::: Selected extract

During their reigns great works were constructed around Van, including the aqueduct of Shamiram‑Su, 45 miles in length, completed by Menuas, which brought the pure water of the Khoshab River to the eastern shores of Lake Van (whose water is undrinkable), enabling the King to found there a “Menuas city.” This canal irrigates the plain of Van even to the present time.
Ispuinis and Menuas
Officials were appointed to inspect the canals, to keep their channels clean, to distribute the water according to regulations and to plan effective measures against overflowing. Menuas planted a garden, dedicated to the memory of the wife of Ispuinis; he repaired and embellished the temple of Khaldi in Van, and he strengthened the great fortification of Melazkert. No better location for a fortress against a power operating from the southern lowlands could have been chosen by the builders of an empire on the Armenian plains. Made more secure by a fleet on the lake, and by the fortification of the passes of Mount Varag, the place became of first-rate military importance only when the centers of hostile force lay in Mesopotamia. These facts explain the comparative immunity and rapid development of the empire of the successors of Sardur I, at a time when Assyria was ruled by warlike monarchs. The period of Ispuinis and Menuas is perhaps the most brilliant in Urartean history.
The political ascendancy of Urartu was enhanced further by the weakness of Assyria under Shalmaneser III (782‑772). Under Argistis I (785‑755), son of Menuas, the Vannic Empire was still at the zenith of its power. The future city of Armavir rose on the bank of the Arax River in honor of Khaldis. The whole Armenian tableland was subject to Urartu, and its inscriptions recording conquests are found from Lake Urmiah to the Euphrates River at Malatia. Thus having become an unrivalled power in Hither Asia, it imposed its suzerainty in 775 B.C. upon the kingdoms of Kummuch (Diarbekir), Tabal (west of Malatia) and several other kingdoms and principalities. Later on, in 758, after crushing the revolt of the Hatti king of Milidu (Malatia), Sardur III, successor of Argistis I, moved southward, put the Great King of Carchemish (Jarablus) under tribute, and captured the whole territory as far as Halpa (Aleppo). The empire of Assyria was then encircled, says the Turkish scholar, Professor Shemseddin, as if “in an iron hoop.”

::::::
::: Information provided

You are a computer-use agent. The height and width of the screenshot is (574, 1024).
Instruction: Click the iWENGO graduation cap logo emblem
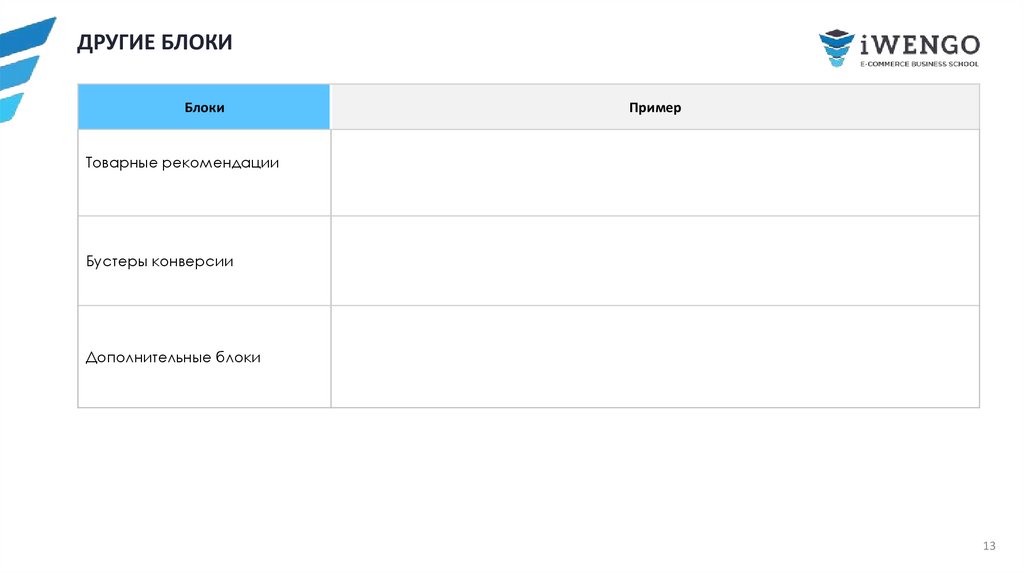pos(837,49)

::::::

• _Tasks to complete_
(1) How long was the Shamiram‑Su aqueduct, according to the passage on Urartu?
(2) Carry on the passage on Urartu from its last sentence.
The material has nothing to do with the Urartu passage.

• _Task responses_
(1) 45 miles.

(2)
Argistis left a record of fourteen years of his reign on the walls of chambers hewn in the Rock of Van, while Sardur III’s victories are inscribed on a monument erected on a spot called “the Treasury Gate” in the fortress of Van. The Urarteans, then in close contact with the Hittites in the west, had in the east as neighbors the Minni or Manni, in the southerly portion of the Urmiah basin. Records of victories are also found inscribed farther north, on the shores of Lake Sevan, at Alexandropol (now Leninakan), at Hasankala (Erzerum), etc.
This brilliant era of Urartu did not last long. Sardur III’s Assyrian contemporaries, Assurnirari (755‑745) and Tiglat-Pileser III (745‑727), waged war upon him, and the latter dealt him a telling blow, routing him, together with his allies, the kings of New Hatti (in Malatia), of Gurgum (Marash) and a score of others. The Menuas-city was destroyed in 735 and the conqueror claimed to have taken 73,000 prisoners. Hatti princes thereupon recognized the king of Assyria as their suzerain lord, instead of the Urartean potentate. Sardur fled deep into his mountains with a broken spirit and health, and sank into a physical decline, of which he died in 734 B.C.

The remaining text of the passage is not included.